** TASK DESCRIPTION **
Of the entries below, restate word for word only the section that runs from the line with "Where should I click to: Open the hamburger" to the line with "Open the Línea PVC 70mm dropdown", counting both ends.

#### SUPPLIED ENTRIES

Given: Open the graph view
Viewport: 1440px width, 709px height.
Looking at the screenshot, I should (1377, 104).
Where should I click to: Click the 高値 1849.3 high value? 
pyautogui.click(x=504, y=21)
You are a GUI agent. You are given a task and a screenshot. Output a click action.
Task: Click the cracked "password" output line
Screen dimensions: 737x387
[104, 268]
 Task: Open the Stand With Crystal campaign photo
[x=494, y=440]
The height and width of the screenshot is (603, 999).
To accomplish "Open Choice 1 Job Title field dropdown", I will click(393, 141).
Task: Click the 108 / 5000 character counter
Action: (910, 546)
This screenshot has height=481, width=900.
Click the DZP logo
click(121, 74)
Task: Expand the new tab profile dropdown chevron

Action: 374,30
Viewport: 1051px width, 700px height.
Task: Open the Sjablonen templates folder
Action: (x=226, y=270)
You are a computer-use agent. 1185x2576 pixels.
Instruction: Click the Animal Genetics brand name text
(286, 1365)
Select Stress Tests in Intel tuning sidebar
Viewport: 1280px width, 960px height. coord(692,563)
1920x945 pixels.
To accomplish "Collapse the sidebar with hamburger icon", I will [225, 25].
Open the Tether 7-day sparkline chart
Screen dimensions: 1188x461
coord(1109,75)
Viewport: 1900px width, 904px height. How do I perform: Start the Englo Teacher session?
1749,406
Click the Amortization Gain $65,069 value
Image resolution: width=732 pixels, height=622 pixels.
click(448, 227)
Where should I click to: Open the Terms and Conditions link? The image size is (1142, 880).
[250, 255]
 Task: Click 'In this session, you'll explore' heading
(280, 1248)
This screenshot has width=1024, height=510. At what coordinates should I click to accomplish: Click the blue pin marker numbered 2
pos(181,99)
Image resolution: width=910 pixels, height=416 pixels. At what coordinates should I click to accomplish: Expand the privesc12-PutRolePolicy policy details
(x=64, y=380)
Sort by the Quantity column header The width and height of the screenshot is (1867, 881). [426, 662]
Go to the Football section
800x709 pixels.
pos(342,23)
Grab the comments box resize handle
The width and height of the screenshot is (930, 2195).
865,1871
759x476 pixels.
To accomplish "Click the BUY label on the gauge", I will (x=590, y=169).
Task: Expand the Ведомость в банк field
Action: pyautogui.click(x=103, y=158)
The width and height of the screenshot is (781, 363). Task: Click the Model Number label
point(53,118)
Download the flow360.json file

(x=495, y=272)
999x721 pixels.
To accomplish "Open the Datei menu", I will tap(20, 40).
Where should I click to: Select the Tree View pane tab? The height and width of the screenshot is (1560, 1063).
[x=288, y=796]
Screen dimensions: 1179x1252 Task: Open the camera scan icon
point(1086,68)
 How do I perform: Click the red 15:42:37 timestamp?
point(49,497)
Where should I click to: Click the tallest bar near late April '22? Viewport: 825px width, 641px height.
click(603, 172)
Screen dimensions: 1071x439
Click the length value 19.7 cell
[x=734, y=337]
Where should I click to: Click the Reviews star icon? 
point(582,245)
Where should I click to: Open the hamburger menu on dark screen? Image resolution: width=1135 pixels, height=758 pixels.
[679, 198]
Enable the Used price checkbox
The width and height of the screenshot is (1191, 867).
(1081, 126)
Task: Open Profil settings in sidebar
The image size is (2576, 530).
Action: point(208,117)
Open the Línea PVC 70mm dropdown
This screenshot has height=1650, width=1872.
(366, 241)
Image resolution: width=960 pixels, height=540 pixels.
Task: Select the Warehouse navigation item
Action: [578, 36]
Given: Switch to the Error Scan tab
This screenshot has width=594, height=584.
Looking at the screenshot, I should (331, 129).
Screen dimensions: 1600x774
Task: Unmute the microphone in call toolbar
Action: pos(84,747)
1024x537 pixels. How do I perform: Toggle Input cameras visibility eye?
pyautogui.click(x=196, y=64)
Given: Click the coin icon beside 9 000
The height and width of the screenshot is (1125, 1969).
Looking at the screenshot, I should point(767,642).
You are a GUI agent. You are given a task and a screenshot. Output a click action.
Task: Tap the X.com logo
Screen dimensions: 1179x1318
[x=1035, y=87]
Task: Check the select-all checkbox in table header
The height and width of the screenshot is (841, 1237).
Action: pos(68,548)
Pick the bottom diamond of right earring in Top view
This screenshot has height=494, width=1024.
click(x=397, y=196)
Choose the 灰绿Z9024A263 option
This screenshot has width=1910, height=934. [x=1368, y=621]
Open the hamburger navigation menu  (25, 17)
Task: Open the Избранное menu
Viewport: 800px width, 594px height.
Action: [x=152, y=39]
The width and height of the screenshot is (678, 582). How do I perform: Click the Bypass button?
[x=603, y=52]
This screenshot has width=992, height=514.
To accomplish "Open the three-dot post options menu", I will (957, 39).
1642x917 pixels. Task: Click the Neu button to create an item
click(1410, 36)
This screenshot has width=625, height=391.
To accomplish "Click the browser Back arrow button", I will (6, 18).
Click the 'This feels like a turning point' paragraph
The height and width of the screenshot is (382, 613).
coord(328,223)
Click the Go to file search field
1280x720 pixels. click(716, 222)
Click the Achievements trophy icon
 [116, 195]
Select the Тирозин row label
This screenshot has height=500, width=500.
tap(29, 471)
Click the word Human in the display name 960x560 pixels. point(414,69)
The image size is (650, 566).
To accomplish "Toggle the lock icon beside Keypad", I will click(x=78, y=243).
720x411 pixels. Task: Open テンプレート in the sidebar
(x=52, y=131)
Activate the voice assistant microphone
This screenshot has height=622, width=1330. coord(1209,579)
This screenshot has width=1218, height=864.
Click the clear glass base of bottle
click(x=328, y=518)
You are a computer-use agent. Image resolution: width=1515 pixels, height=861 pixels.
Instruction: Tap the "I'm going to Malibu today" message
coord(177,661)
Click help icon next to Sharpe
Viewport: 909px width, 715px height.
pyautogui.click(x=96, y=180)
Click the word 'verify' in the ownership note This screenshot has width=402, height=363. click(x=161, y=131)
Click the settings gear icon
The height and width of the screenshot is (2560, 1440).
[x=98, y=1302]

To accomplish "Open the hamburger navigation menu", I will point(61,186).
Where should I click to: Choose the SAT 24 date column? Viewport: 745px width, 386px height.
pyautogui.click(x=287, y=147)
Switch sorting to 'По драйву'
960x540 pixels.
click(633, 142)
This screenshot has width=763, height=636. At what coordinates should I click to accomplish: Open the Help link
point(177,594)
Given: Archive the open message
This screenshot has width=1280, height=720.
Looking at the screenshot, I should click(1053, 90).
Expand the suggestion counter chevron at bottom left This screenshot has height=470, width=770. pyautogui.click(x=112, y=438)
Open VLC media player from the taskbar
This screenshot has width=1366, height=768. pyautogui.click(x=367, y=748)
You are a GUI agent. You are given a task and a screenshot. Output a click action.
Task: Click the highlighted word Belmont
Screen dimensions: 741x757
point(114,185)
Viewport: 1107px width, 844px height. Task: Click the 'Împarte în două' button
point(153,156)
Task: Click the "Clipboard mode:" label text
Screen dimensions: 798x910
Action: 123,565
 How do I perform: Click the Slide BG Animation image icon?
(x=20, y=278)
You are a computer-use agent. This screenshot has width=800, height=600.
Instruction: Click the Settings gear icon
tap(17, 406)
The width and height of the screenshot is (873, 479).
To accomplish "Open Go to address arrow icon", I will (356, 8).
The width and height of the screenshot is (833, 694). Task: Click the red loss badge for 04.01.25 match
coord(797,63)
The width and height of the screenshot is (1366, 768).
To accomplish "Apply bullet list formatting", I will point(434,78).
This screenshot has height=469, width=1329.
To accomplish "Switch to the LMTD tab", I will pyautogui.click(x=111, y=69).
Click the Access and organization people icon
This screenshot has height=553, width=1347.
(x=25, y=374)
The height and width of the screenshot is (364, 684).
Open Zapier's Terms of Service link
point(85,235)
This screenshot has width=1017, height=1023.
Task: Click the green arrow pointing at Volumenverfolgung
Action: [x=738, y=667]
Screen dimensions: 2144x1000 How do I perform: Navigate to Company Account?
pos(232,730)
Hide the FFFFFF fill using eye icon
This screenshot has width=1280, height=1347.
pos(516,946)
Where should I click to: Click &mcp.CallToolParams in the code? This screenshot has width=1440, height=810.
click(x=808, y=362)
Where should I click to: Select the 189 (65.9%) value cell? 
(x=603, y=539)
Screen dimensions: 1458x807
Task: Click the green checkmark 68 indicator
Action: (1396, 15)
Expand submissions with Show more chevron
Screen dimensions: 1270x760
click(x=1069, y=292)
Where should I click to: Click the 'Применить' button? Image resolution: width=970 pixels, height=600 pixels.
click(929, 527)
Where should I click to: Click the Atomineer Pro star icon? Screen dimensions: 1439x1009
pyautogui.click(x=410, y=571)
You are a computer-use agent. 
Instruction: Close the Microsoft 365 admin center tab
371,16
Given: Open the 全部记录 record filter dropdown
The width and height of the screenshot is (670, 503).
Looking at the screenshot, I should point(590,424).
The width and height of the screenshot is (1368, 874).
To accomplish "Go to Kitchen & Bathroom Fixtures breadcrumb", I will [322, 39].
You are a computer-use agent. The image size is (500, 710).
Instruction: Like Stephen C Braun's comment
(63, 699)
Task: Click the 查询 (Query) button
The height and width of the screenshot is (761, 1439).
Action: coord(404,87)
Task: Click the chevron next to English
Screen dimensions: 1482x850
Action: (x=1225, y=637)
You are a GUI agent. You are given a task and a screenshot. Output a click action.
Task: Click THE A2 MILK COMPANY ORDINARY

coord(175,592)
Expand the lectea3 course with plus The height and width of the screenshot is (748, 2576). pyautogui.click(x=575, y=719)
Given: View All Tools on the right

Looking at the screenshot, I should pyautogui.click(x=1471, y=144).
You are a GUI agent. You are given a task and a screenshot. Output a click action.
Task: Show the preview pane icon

########

** RESPONSE BOX **
Where should I click to: Open the hamburger menu on dark screen? Image resolution: width=1135 pixels, height=758 pixels.
[679, 198]
Enable the Used price checkbox
The width and height of the screenshot is (1191, 867).
(1081, 126)
Task: Open Profil settings in sidebar
The image size is (2576, 530).
Action: point(208,117)
Open the Línea PVC 70mm dropdown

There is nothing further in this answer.